Bullfrogs are not on the radar for most Americans as table fare. Slimy, warty, swampy all being associated with these prolific amphibians. I assure you they are a super tasty critter, and across the west they are causing a bit of an upset.
Bullfrogs are native to the south-eastern US, and have become an invasive species to the west of the continental divide. Competing/preying on native frogs, and preying on native mammalians, lizards, snakes, and fish. Having no real predators on this side of the US, they are having no problem taking over the wetlands. Many states across the west have relaxed limits and methods of take to help combat the takeover.
My favorite way, and probably the most affordable way for folks to get into frogging, is a fishing pole, binoculars, and a top-water rig. The rig really doesn’t matter, as I believe they would attack a wine cork if it flopped around on some algae. Just so long as it floats, and can be cast accurately. Simply scan water edges for frogs sticking out of the algae/weeds, cast the top-water in front of them, and bounce it around. Frogs are super territorial, and as long as it’s in their field of view/hearing, they’ll attack. Let them hit the bait, and then reel them in.
Cleaning the frogs is a different method than anything I’ve experienced, but there is plenty of videos out there to get this done, and I’m confident anyone could do it. Frogs are by far the most tender wild game legs I have tasted, with a lot of similarity to chicken wings. Tender, moist, tasty, fun and helpful for the ecosystem are all great reasons to get out and enjoy an evening gathering these invasive amphibians.
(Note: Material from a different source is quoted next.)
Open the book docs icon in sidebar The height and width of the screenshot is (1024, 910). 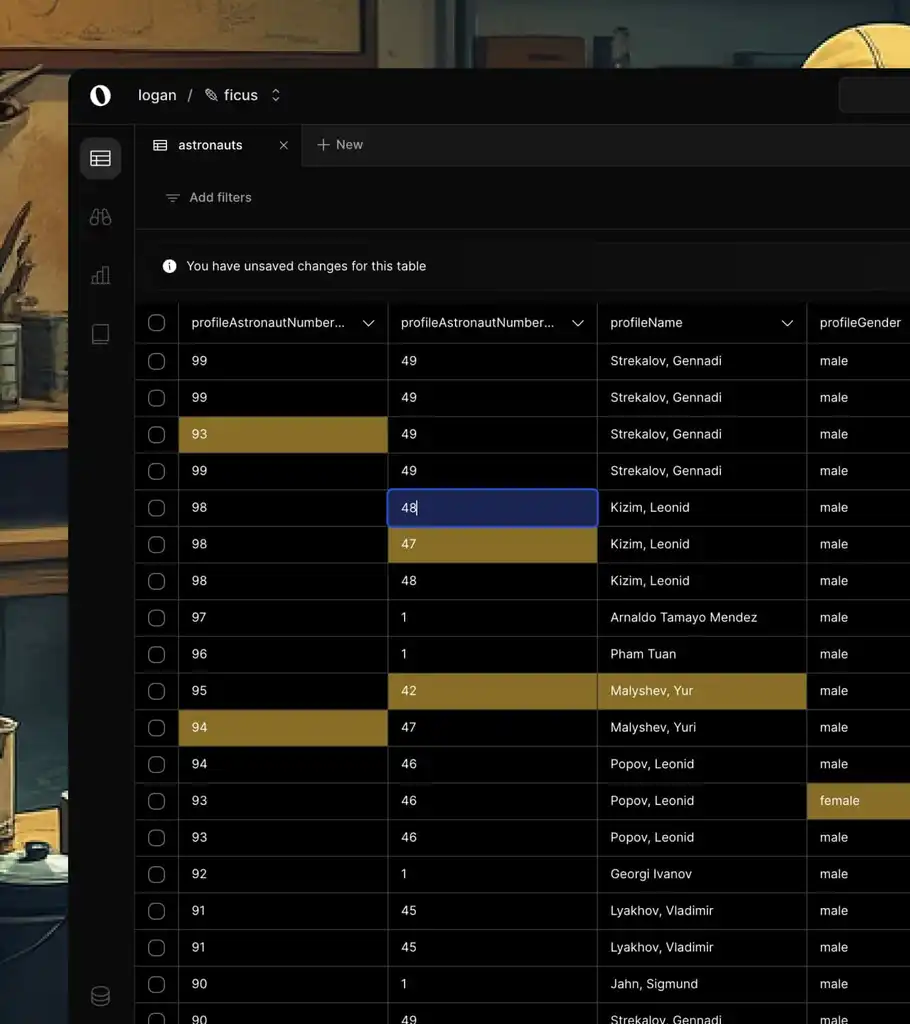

Servings : 4 as an appetizer
Time to Cook : 15-20 Min
Equipment Needed: Deep Fryer
- 1 Lb Frog Legs (cleaned and split)
- 1 Egg
- 1 C Bread Flour
- 1 C Club Soda
- 1’2 t Creole Seasoning
- Fresh Chopped Parsley
Ingredients for Remoulade
- 1/2 C Mayo
- 2 T Dijon Mustard
- 1/2 t Paprika
- 1 minced garlic clove
- 1 t Lemon Juice
- Dash of Louisiana Hot Sauce
Heat fryer oil to 350* F. I used liquid shortening, but any high heat fryer oil will work just fine.
Mix flour, egg, club soda, and 1/2 t Creole seasoning into a bowl, mix until just incorporated. Bread flour has a higher protein content than AP flour and will form a better barrier against the oil, it also makes a crispier exterior. The club soda helps to lighten the tempura batter.
Lightly dust the frog legs with flour to help the batter bind. When the oil is to temp, place the frog legs one at a time into the oil. Be careful not to splash hot oil.
While the frog legs are cooking, mix all ingredients together for the remoulade sauce.
The frog legs should cook for about 6-10 minutes, or until there is a light golden brown crust.
When the frog legs are done, place on a wire cooling rack for about 2 minutes. This will insure the batter stays crispy.
Plate the frog legs to share, with plenty of remoulade. Garnish with fresh chopped parsley.